Von guten Mächten wunderbar geborgen,
erwarten wir getrost was kommen mag.
Gestern Nacht saß ich bei einem Kind. Es spielte mit kleinen Holzfiguren.
„Hallo Angelus.“
„Guten Abend Tom.“
„Spielen wir heute wieder?“
„Ein letztes Mal.“
„Warum ein letztes Mal?“
„Ich komme nur noch heute zu Dir.“
Tom sah mich sehr traurig an.
„Hast Du mich nicht mehr gerne? Bin ich Dir lästig?“
„Aber nein!“
Toms Augen strahlten und ich spielte dies kleine Holzspiel mit den bunten Figuren.
„Angelus? Es wird bald hell.“
„Ich weiß.“
„Müssen wir jetzt gehen?“
Ich nickte und wurde sehr traurig, denn ich musste dieses Kind in unsere Welt holen.
„Angelus? Mama wird froh sein, dass ich ihr nicht mehr zur Last falle.“
Ich schüttelte den Kopf und das erste Mal wischte ich mir eine Träne ab. Bis zu jenem Tag wusste ich nicht, dass ich als Engel auch weinen konnte.
„Deine Mutter wird traurig sein und Dich vermissen.“
Tom wurde sehr still.
„Sie kommt nur selten hierher und sie sagt, dass es so schwierig mit mir sei. Sie hätte keine Zeit.“
„Sie liebt Dich, kann aber nicht verstehen, warum gerade ihr Kind nicht wieder gesund wird.“
„Also bin nicht ich an allem Schuld?“
Ich verneinte diese Frage und deutete auf den bunten Block in Toms Bett.
„Deine Mutter wird sich sehr freuen, dass Du ihr ein so schönes Buch gemalt hast.“
Tom freute sich.
„Ja, mit vielen Bildern und kleinen Texten über sie und mich.
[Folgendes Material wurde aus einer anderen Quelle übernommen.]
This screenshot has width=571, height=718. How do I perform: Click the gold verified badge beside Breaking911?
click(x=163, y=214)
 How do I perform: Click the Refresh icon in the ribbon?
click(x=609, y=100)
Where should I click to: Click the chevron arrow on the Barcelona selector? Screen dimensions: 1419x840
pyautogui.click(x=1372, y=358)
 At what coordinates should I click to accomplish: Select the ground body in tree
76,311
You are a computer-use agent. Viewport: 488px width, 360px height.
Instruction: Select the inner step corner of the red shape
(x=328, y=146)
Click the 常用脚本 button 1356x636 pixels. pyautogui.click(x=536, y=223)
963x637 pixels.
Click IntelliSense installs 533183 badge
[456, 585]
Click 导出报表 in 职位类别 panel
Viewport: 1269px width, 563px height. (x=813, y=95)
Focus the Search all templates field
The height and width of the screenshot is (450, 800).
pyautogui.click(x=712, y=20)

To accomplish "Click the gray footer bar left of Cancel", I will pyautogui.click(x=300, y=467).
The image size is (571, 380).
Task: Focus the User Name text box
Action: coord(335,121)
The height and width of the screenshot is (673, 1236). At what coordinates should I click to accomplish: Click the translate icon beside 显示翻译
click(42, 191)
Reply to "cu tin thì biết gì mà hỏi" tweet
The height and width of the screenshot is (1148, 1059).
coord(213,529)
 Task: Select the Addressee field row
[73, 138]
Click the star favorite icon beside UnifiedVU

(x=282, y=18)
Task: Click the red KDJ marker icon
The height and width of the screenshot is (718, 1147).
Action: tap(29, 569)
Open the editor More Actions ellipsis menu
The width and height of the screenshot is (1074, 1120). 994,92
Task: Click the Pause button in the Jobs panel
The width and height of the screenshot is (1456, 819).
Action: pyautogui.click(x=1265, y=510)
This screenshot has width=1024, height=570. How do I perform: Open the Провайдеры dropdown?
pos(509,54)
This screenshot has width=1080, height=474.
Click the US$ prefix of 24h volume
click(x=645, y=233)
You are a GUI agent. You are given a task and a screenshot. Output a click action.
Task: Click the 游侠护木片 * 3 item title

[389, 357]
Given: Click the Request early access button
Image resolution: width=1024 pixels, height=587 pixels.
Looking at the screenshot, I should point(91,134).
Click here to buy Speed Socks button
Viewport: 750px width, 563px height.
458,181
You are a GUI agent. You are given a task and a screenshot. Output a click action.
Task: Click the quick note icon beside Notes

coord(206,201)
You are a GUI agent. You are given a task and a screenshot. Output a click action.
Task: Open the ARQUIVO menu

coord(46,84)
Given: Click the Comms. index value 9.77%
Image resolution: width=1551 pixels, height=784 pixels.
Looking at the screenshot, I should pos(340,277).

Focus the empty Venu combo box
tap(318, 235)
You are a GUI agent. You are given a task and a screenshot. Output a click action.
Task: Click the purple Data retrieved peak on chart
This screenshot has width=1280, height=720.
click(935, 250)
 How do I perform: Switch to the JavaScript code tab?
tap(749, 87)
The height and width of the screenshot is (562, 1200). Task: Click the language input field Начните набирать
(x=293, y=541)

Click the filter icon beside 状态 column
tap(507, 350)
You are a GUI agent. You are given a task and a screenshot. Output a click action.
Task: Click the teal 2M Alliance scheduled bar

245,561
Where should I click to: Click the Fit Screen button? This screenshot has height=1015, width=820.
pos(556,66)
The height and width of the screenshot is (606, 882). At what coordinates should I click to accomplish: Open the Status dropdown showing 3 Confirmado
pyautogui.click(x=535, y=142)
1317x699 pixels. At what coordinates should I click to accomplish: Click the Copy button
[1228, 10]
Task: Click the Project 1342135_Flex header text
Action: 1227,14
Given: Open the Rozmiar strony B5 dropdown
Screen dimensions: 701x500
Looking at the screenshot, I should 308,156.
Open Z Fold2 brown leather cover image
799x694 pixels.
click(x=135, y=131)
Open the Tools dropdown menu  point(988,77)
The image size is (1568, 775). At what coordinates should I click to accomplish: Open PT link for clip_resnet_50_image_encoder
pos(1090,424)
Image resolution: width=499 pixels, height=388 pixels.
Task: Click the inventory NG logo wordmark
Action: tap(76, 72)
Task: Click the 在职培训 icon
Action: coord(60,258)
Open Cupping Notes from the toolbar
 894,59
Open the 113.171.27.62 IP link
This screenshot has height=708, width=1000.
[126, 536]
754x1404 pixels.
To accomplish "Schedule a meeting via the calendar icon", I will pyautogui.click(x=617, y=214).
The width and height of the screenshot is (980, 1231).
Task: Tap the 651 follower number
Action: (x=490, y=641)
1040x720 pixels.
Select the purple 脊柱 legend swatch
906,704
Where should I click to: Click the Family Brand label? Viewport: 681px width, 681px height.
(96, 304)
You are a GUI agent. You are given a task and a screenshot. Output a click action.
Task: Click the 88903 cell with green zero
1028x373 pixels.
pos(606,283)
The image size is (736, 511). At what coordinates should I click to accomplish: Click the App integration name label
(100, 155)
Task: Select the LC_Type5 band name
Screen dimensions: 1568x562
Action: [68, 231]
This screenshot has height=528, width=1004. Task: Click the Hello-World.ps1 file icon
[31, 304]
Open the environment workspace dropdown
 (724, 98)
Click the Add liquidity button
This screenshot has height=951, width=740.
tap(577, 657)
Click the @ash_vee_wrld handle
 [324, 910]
Aber auch Dich habe ich gemalt.“
Ich stand auf.
„Schon?“
„Ja.“
„Ist es dort, wo wir hingehen schön?“
„Es ist als ein Ort an dem Du nie wieder Schmerzen hast und immer glücklich bist.“
Tom lehnte sich zurück und umklammerte seine Farbstifte.
„Die nehme ich mit.“
Dann schloss er seine Augen. Die Hände wurden schlaff und die Farbstifte fielen ihm aus der Hand.
Ich sah mich noch einmal im Zimmer der Krebsstation um und verließ lautlos den Raum.